Assignment:
Within the material below, count every line with the string "Dieu". Give no more than the number.

★ ★ ★ ★

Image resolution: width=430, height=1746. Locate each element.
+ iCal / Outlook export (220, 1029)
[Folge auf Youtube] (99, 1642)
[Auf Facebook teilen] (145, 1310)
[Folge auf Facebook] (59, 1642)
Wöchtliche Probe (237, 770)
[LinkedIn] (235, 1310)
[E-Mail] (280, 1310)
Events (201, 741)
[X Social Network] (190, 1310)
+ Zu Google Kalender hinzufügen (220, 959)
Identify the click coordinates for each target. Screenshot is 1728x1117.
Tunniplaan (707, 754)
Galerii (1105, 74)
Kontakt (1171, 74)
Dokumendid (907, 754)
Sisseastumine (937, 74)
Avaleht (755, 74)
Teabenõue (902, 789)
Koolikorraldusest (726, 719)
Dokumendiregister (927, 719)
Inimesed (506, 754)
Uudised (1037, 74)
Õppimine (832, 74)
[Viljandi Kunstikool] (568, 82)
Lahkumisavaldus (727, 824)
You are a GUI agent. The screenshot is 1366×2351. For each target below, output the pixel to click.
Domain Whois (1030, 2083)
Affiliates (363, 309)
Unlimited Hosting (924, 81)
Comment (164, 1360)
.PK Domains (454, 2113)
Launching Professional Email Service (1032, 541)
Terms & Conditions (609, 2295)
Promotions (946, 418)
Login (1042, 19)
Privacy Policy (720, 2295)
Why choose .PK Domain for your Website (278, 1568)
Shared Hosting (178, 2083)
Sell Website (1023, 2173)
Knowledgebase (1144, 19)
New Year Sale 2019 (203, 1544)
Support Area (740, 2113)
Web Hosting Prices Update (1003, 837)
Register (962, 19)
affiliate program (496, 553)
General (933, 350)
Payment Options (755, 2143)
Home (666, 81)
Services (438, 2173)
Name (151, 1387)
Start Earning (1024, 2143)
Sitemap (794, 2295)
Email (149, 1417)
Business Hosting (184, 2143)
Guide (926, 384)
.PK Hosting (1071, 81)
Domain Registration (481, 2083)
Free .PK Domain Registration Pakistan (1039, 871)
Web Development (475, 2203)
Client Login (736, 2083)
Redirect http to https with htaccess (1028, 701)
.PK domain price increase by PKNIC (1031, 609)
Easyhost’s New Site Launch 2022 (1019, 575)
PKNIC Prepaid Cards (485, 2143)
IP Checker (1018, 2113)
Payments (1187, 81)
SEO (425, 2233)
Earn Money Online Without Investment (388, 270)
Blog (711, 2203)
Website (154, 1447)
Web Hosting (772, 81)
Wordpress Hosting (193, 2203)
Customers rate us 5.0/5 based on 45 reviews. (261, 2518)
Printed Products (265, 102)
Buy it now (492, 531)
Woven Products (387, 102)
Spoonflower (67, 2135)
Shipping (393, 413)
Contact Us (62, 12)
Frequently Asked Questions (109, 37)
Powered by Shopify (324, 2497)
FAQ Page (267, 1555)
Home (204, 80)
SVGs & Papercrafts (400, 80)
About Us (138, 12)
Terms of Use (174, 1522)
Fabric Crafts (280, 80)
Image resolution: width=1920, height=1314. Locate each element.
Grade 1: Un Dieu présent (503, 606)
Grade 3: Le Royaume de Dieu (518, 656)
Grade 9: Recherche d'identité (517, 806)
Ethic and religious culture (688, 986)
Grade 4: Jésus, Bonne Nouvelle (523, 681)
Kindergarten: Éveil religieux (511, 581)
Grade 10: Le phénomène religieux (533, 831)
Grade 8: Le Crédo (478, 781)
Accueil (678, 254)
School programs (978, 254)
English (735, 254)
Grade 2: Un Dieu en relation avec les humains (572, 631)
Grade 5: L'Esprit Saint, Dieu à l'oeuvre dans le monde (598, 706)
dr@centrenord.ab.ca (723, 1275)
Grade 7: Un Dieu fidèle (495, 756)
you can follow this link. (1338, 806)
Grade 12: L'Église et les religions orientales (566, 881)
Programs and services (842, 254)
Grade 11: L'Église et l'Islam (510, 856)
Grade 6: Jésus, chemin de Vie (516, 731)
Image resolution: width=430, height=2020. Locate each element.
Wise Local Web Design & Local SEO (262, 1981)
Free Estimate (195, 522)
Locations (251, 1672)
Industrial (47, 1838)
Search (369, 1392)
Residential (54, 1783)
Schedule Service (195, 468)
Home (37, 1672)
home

★ ★ ★ ★

Exercise answer:
5